I find myself surprisingly exhilarated by the knowledge that we are about to have our federal government run by men and women who will get up in the morning unencumbered by the liberal urge to meddle in our lives. As one who has worked as a political appointee in a federal department, I would like to take this opportunity to give some advice to the thousands of young schedule C political appointees who are, even now, entering the dreaded bureaucracy.

First of all, when your department gets a scolding letter of inquiry from Senator Hillary, misplace it. After her staff has written two or three increasingly frustrated letters, send back a form letter thanking her for her inquiry. Then, wait four or five months before assigning it to the laziest, most incompetent GS4 you can find (there will be many of them). Monitor his or her work carefully, making sure that your department's reply is never responsive to the senator's request.

Let your staff go home early. If they are not at their desks, they can't harm the country. Unless you happen to be working in one of the few offices that does something useful for citizens, create a reorganized office chart so that any crafty bureaucrats who have learned how to interfere in people's lives are assigned to new responsibilities. Usually it will take them several months to figure out how to use their new powers to disrupt freedom. If they are quick learners reorganize again.

See the movie, "Bridge on the River Kwai" as a cautionary tale. In that movie, an English army officer is captured by the Japanese during World War II. He is so proud of his efficiency that he ends up building a bridge for his captors that they can use for their war-making against England. You are in enemy territory. Subvert from within. Godspeed.

**Data to use**
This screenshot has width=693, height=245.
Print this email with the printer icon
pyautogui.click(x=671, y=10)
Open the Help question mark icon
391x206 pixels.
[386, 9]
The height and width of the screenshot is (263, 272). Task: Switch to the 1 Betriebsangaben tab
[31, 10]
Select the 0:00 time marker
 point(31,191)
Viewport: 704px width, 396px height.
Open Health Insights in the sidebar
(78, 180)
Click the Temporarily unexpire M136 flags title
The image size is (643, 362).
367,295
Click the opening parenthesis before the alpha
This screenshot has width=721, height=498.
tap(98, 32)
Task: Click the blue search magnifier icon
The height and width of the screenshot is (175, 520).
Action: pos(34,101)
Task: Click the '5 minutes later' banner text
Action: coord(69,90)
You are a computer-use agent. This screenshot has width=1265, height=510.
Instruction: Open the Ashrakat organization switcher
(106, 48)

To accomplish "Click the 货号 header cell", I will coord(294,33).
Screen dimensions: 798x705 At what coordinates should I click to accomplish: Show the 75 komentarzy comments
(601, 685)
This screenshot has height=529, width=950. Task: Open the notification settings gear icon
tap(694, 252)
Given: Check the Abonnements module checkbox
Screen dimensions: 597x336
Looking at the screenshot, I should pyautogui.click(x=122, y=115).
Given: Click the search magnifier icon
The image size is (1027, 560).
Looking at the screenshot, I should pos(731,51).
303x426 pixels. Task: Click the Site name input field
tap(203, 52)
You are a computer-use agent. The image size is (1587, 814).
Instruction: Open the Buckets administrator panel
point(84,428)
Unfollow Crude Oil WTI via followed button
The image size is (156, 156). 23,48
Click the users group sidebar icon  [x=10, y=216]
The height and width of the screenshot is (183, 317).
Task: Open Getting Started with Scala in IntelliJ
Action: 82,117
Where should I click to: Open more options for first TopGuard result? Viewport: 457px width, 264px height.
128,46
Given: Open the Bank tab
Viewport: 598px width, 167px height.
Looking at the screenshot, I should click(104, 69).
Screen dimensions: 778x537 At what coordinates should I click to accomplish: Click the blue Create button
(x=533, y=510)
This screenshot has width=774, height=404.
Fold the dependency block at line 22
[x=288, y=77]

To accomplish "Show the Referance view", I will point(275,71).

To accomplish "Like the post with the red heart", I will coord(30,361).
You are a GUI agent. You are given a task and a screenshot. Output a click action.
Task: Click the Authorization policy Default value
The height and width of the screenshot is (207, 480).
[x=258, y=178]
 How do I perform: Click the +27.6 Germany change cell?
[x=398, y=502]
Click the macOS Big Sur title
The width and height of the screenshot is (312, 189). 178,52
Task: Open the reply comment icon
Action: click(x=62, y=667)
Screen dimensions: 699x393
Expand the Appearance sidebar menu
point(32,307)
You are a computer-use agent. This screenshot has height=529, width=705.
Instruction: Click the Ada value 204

**Directives**
A – Which movie does the advice to new political appointees recommend seeing as a cautionary tale?
B – Print the entries starting with the first line of the entries and going on through the line that contains "point(31,191)", both included.

**Per-task outputs**
A – "Bridge on the River Kwai."

B –
This screenshot has width=693, height=245.
Print this email with the printer icon
pyautogui.click(x=671, y=10)
Open the Help question mark icon
391x206 pixels.
[386, 9]
The height and width of the screenshot is (263, 272). Task: Switch to the 1 Betriebsangaben tab
[31, 10]
Select the 0:00 time marker
 point(31,191)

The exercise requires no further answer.